◆ **SOURCE INFORMATION**:
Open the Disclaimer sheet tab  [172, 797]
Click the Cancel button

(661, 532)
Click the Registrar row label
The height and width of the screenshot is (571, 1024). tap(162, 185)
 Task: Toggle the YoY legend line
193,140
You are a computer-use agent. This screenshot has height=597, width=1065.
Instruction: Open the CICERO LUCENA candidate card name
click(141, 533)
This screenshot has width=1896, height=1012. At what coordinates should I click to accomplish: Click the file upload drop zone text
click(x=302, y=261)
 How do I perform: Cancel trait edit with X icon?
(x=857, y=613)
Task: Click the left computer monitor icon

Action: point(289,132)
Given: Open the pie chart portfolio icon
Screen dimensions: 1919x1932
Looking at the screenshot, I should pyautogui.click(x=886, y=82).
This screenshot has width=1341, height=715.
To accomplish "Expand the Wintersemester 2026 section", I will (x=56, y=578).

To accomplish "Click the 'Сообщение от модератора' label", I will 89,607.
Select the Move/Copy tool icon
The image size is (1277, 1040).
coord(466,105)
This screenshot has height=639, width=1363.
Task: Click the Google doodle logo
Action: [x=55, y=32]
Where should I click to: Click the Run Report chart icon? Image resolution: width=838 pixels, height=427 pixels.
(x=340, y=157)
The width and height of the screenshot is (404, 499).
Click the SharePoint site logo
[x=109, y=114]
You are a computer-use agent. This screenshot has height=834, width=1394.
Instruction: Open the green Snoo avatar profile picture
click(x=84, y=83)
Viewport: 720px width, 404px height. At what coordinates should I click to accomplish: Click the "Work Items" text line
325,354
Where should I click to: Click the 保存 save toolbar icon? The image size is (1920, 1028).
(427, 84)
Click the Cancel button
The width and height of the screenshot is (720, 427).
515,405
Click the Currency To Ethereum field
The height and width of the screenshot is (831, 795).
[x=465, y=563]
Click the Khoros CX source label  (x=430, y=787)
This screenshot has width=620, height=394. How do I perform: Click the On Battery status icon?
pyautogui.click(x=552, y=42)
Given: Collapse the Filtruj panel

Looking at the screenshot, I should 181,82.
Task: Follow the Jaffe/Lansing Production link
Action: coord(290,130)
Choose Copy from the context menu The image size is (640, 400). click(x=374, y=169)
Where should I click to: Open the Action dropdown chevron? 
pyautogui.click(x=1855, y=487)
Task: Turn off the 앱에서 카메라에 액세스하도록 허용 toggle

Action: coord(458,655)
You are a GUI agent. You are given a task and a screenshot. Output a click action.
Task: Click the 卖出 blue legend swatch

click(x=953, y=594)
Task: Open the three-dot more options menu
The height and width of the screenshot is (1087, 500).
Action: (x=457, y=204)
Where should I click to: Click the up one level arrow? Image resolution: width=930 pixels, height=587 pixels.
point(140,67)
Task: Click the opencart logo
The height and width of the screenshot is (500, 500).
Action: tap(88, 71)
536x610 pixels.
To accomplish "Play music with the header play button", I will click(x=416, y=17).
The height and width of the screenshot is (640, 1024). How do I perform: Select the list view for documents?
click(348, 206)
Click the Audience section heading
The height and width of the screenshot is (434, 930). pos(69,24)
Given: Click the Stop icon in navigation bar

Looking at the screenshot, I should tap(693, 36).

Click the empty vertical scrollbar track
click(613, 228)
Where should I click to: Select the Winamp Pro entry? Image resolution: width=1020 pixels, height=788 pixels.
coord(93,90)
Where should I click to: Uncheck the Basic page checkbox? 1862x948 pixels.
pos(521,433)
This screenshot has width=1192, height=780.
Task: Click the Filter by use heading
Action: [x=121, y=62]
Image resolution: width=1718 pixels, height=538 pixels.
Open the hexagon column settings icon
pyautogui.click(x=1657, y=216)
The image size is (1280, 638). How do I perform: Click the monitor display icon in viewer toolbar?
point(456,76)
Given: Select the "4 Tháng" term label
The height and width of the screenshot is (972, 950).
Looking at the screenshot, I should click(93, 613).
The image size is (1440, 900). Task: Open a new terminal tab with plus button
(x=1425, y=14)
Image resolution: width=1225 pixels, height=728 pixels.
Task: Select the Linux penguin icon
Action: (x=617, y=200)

◆ **EXERCISE BRIEF**:
Up to and including the line with "has height=834, width=1394.", transcribe the entries above exactly, starting from their first line.

◆ **ANSWER BOX**:
Open the Disclaimer sheet tab  [172, 797]
Click the Cancel button

(661, 532)
Click the Registrar row label
The height and width of the screenshot is (571, 1024). tap(162, 185)
 Task: Toggle the YoY legend line
193,140
You are a computer-use agent. This screenshot has height=597, width=1065.
Instruction: Open the CICERO LUCENA candidate card name
click(141, 533)
This screenshot has width=1896, height=1012. At what coordinates should I click to accomplish: Click the file upload drop zone text
click(x=302, y=261)
 How do I perform: Cancel trait edit with X icon?
(x=857, y=613)
Task: Click the left computer monitor icon

Action: point(289,132)
Given: Open the pie chart portfolio icon
Screen dimensions: 1919x1932
Looking at the screenshot, I should pyautogui.click(x=886, y=82).
This screenshot has width=1341, height=715.
To accomplish "Expand the Wintersemester 2026 section", I will (x=56, y=578).

To accomplish "Click the 'Сообщение от модератора' label", I will 89,607.
Select the Move/Copy tool icon
The image size is (1277, 1040).
coord(466,105)
This screenshot has height=639, width=1363.
Task: Click the Google doodle logo
Action: [x=55, y=32]
Where should I click to: Click the Run Report chart icon? Image resolution: width=838 pixels, height=427 pixels.
(x=340, y=157)
The width and height of the screenshot is (404, 499).
Click the SharePoint site logo
[x=109, y=114]
You are a computer-use agent. This screenshot has height=834, width=1394.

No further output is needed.